I Do Nothing
Get ready for some whining y’all.
— A part of me is sad that I feel the need to qualify a post about feelings with that first line, but I want to look back in a couple years and know that I knew now that this is a straight up #middleclassproblemswhinefest. —
A few days ago, someone asked me what do you besides work? I am still unable to answer that question.
I totally identify with Megan in her post, because it feels like all I do is work and sleep. This summer I’ve been holding down two restaurant jobs and man, does that take up a lot of time. Having to deal with two managers means I’ve worked 7 days a week for the last three weeks. Today’s my first real day off, hence why I’m actually blogging.
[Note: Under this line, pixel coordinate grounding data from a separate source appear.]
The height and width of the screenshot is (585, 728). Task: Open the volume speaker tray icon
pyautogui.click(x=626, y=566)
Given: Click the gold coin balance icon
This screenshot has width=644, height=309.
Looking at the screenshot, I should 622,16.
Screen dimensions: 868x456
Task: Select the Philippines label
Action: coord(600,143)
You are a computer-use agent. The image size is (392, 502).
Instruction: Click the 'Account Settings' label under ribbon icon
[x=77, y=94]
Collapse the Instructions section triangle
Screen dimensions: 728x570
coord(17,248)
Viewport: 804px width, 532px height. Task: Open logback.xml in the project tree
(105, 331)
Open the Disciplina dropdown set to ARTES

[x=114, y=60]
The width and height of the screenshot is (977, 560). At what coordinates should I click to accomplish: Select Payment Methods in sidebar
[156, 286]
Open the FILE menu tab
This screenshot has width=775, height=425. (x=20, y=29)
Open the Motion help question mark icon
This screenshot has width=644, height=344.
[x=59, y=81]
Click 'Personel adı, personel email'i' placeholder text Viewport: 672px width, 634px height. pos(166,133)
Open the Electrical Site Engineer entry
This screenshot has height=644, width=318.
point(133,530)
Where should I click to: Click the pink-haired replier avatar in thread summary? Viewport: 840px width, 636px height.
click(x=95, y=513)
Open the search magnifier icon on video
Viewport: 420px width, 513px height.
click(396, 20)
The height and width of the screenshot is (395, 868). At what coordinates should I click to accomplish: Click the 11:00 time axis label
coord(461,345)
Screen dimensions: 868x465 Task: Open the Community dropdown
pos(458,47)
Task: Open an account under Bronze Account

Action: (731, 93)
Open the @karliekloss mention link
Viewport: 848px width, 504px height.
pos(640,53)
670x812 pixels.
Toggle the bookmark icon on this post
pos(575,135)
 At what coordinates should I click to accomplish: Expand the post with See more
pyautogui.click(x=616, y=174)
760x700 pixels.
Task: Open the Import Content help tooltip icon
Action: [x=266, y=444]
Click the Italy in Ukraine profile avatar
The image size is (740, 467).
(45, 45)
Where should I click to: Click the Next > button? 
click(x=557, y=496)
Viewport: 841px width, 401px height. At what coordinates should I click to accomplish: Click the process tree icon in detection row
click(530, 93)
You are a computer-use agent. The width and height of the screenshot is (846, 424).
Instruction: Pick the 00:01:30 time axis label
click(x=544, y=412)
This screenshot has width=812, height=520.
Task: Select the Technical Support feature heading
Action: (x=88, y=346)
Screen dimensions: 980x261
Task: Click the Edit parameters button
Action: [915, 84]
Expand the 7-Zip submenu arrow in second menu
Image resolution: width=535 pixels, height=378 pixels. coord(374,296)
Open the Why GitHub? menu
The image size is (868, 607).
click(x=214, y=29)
When I’m not at work, I’m generally being a vegetable in bed watching back episodes of Reign and eating all the breakfast I missed while at school. (Ain’t nobody got time for toast or fresh coffee with 9AM classes). I want to say this is a whole lot less depressing than it sounds. Summer’s made for relaxing, right?
But it’s really hard to relax when you’re looking at nine grand in tuition (I know int’l students have it much worse) and almost 700 bucks for rent every month plus groceries next year. Living the UBC dream is expensive. And I’m trying not to bury myself in student loans, thus the working constantly thing. The amount of money I already owe for last year is hard to picture. We students pay for everything online and you don’t actually know what that tuition, housing fees and meal plan look like till you’re sweating for it. And still, I’m lucky. I have 2 parents who work full-time and had the forethought to save up money for my siblings and I. I don’t regret choosing a school out-of-province but it is rough sometimes.
There are things that I’m passionate about and that I’d love to do more of. I want more time for soccer-playing, memory-making, poem-scribbling good times. I want to be a more interesting person and say that I’m having all these fun adventures over my summer break, but I’m not. I had the whole day off today and I didn’t even know what to do with myself. I went to the library, got a good book and spent some time reading it in a café. I started my 2014 student loan application and prepared to apply for a liquor-serving certification so I can serve tables and make more money for school. Sigh.
Even though school is more hectic, the closeness of residence and living on campus means your friends and favorite activities are more accessible. Nothing takes longer than a 30-minute walk or a bus ride. I miss that.
The question still bugs me because not-very-deep-down I know the answer is practically nothing.
Now that my pity party is over, maybe I should try and think of some things I love doing/want to try that are appropriate for the time-challenged. I can be interesting, I swear.